B cell CLL/lymphoma 10 promotes colorectal cancer cell proliferation and regulates cuproptosis sensitivity through the NF-κB signaling pathway

Figure 1 B-cell CLL/Lymphoma 10 promotes the proliferation of colorectal cancer cells in vitro and in vivo. A and B: Colony formation assays showing proliferation ability in SW480 and SW620 cell lines with BCL10 knockdown (SH-BCL10) or overexpression (OE-BCL10). NC1: Scrambled shRNA control; NC2: Empty vector control. ^cP < 0.001; C: Western blot analysis of MYC and Ki67 expression. ^bP < 0.01; ^cP < 0.001; D: Immunohistochemical staining of MYC and Ki67 in xenograft tumors. Scale bars: 50 μm (main panels, 20 × magnification); 20 μm (insets, 40 × magnification); E: EdU assay for cell proliferation detection. Scale bars: 50 μm.

Figure 2 B-cell CLL/Lymphoma 10 promotes invasion and migration without affecting baseline apoptosis. A-C: Wound healing assays showing migration ability in SW480 and SW620 cells. ^cP < 0.001; D-G: Transwell invasion assays with representative images (D and F) and quantification (E and G). ^cP < 0.001; H and I: Flow cytometry analysis of apoptosis using Annexin V/PI staining.

Figure 3 B-cell CLL/Lymphoma 10 regulates sensitivity to cuproptosis. A: Cell viability after elesclomol-Cu treatment (CCK-8 assay); B and C: Flow cytometry analysis of cell death using 7-AAD and Annexin V staining. TTM: Tetrathiomolybdate. ^bP < 0.01; ^cP < 0.001.

Figure 4 B-cell CLL/Lymphoma 10 affects cuproptosis sensitivity through DLAT regulation. A: Quantitative PCR analysis of cuproptosis-related genes; B: Western blot of B-cell CLL/Lymphoma 10 (BCL10) and DLAT expression. ^aP < 0.05; ^bP < 0.01; C: TEM images of mitochondrial morphology (orange arrows: Damaged mitochondria with cristae disruption); D: Immunofluorescence of indicated proteins after elesclomol-Cu treatment; E: Non-reducing Western blot of DLAT oligomers; F and G: Flow cytometry after DLAT knockdown. ^cP < 0.001.

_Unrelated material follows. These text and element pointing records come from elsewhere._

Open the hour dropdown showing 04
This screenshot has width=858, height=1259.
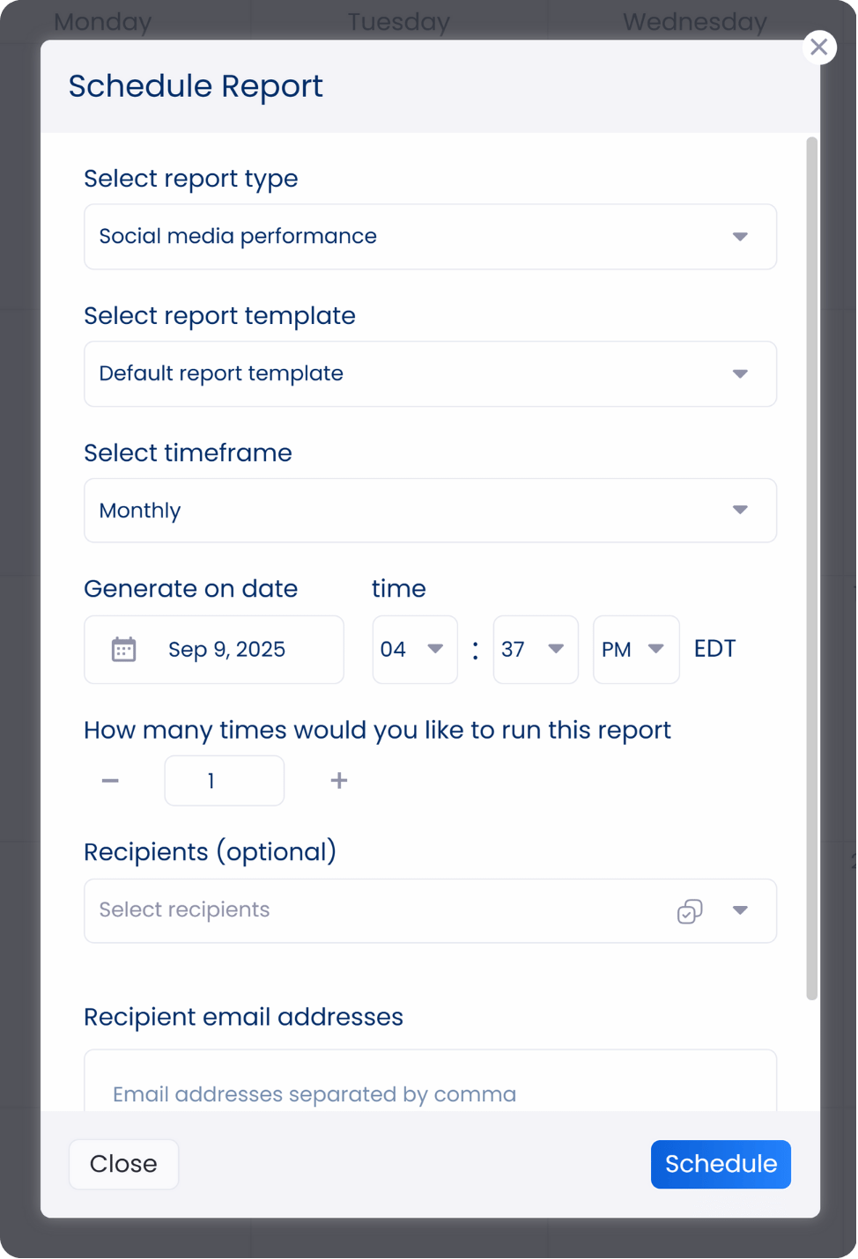click(414, 649)
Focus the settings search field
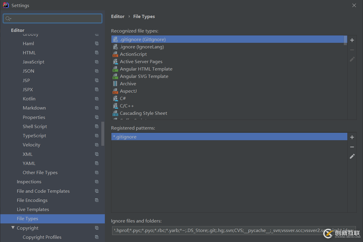The width and height of the screenshot is (363, 242). 56,19

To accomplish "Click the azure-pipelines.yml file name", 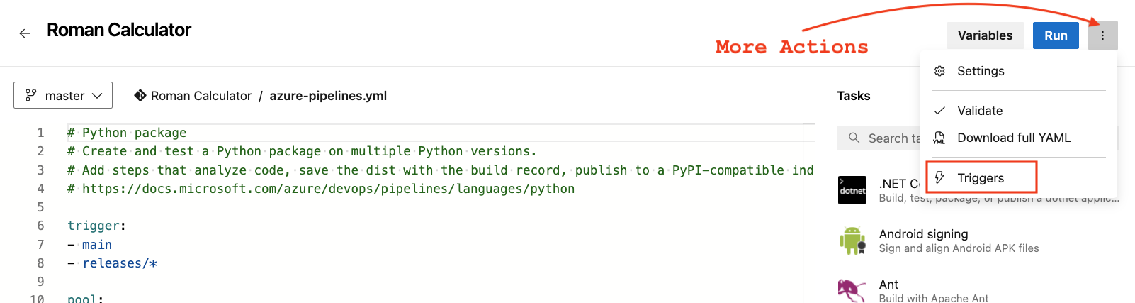I will [x=328, y=96].
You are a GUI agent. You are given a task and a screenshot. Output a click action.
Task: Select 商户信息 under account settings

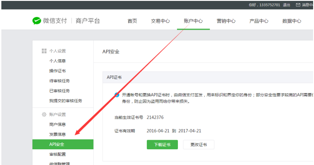(x=58, y=125)
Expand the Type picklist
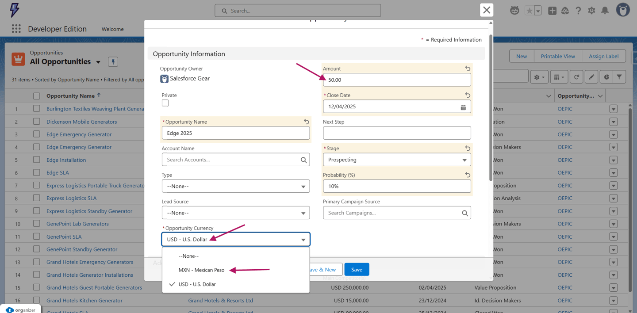 pos(235,186)
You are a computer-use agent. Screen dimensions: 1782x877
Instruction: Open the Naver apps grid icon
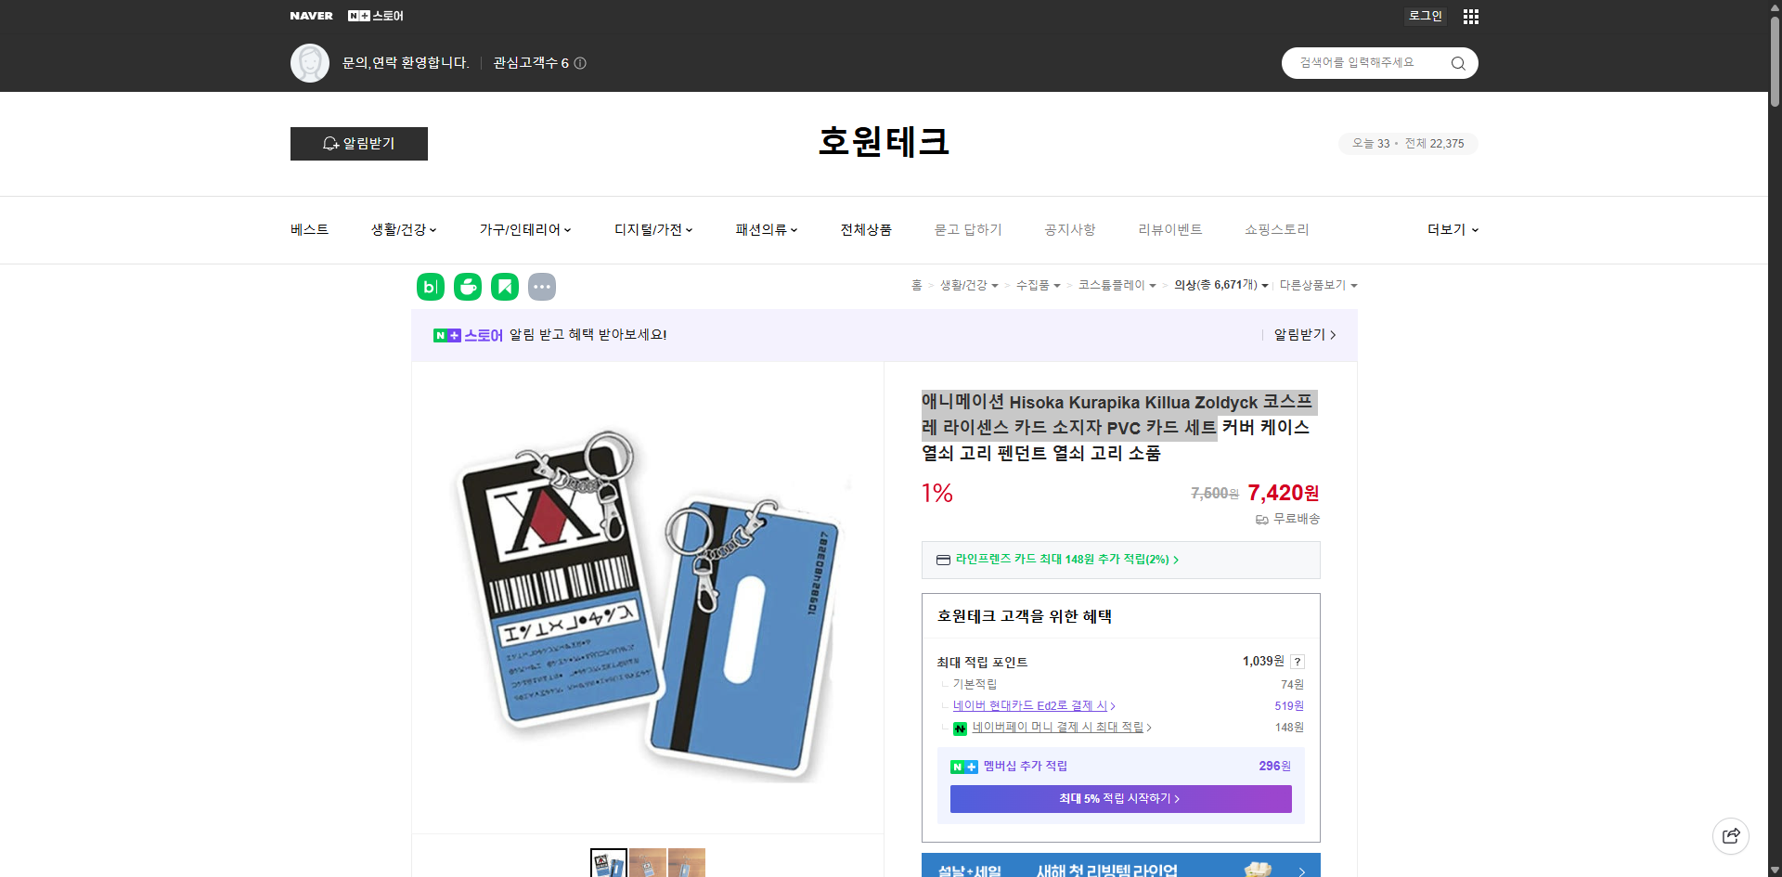1470,16
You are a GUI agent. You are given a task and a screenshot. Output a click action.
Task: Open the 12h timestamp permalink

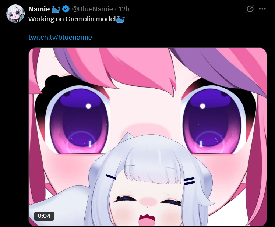click(124, 9)
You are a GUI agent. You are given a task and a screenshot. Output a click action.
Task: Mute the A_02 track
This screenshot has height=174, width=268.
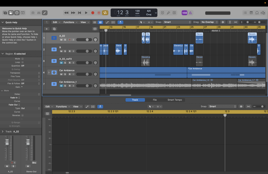pos(61,40)

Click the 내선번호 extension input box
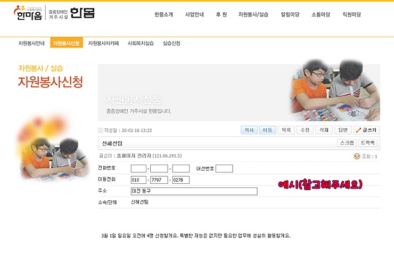[224, 168]
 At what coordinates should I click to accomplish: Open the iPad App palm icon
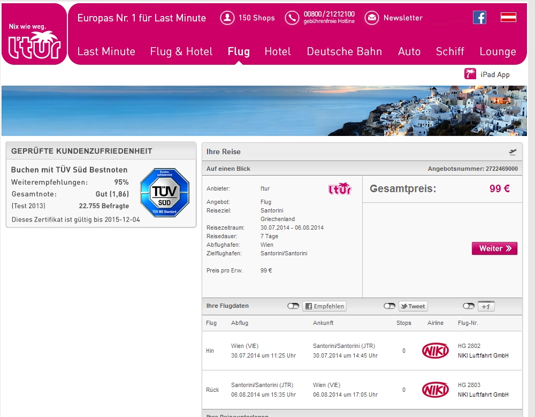pyautogui.click(x=470, y=74)
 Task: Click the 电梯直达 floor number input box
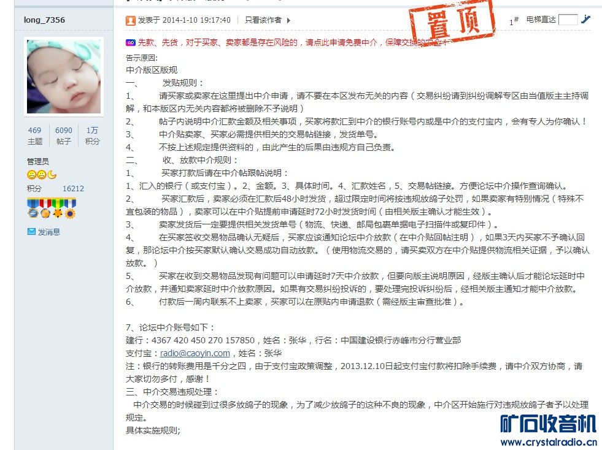[568, 20]
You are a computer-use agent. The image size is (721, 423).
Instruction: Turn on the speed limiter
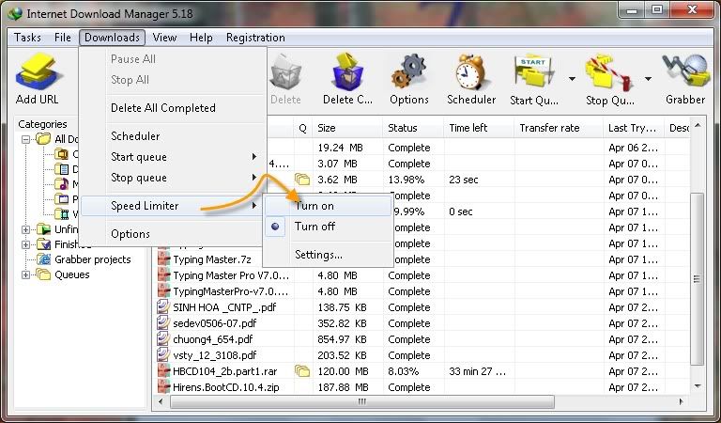[314, 206]
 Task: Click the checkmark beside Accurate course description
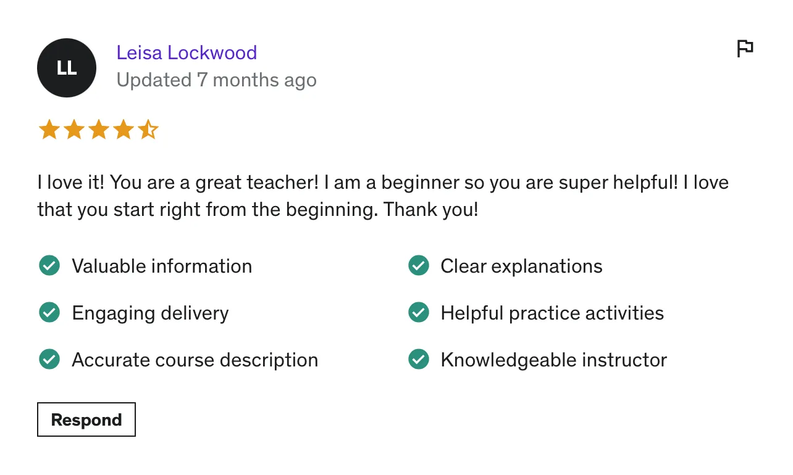point(49,360)

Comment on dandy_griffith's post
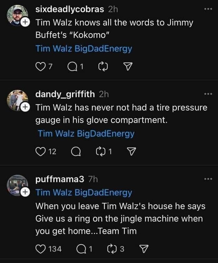74,151
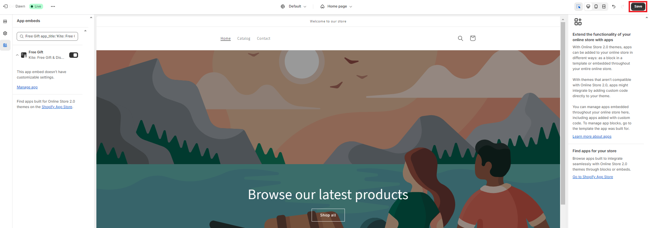Save the theme changes
The image size is (649, 228).
point(638,6)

Figure 5 B-cell CLL/Lymphoma 10 regulates DLAT through NF-κB p65 phosphorylation. A: Co-IP of DLAT and B-cell CLL/Lymphoma 10 (BCL10); B: AlphaFold3 predicted binding model (ipTM < 0.6); C: Western blot of p65 and p-p65 (Ser536). ^cP < 0.001; D: Immunofluorescence of p65 (red) and DAPI (blue); orange arrows indicate nuclear translocation; E: Western blot after p65 transfection in BCL10-knockdown cells. ^cP < 0.001; F: Western blot after BAY 11-7082 treatment. ^aP < 0.05. ^bP < 0.01. ^cP < 0.001; G: Western blot after DLAT knockout. ^cP < 0.001.

Figure 6 In vivo effects of B-cell CLL/Lymphoma 10 on tumor growth and DLAT/p65 signaling. A: Experimental timeline; B-G: Tumor volume (B, D, E) and weight (C, F, G) measurements. ^aP < 0.05; ^bP < 0.01; ^cP < 0.001; H: Hematoxylin and eosin staining and IHC for BCL10, DLAT, p65, and p-p65 (Ser536). Scale bars: 50 μm (main panels, 20 × magnification); 20 μm (insets, 40 × magnification).

Figure 7 B-cell CLL/Lymphoma 10 modulates copper treatment sensitivity in vivo. A: Experimental timeline; B: Tumor volume and mouse weight changes; C-F: Quantification of tumor volume (C and D) and weight (E and F). ^cP < 0.001; G: Tumor growth inhibition rate. ^bP < 0.01.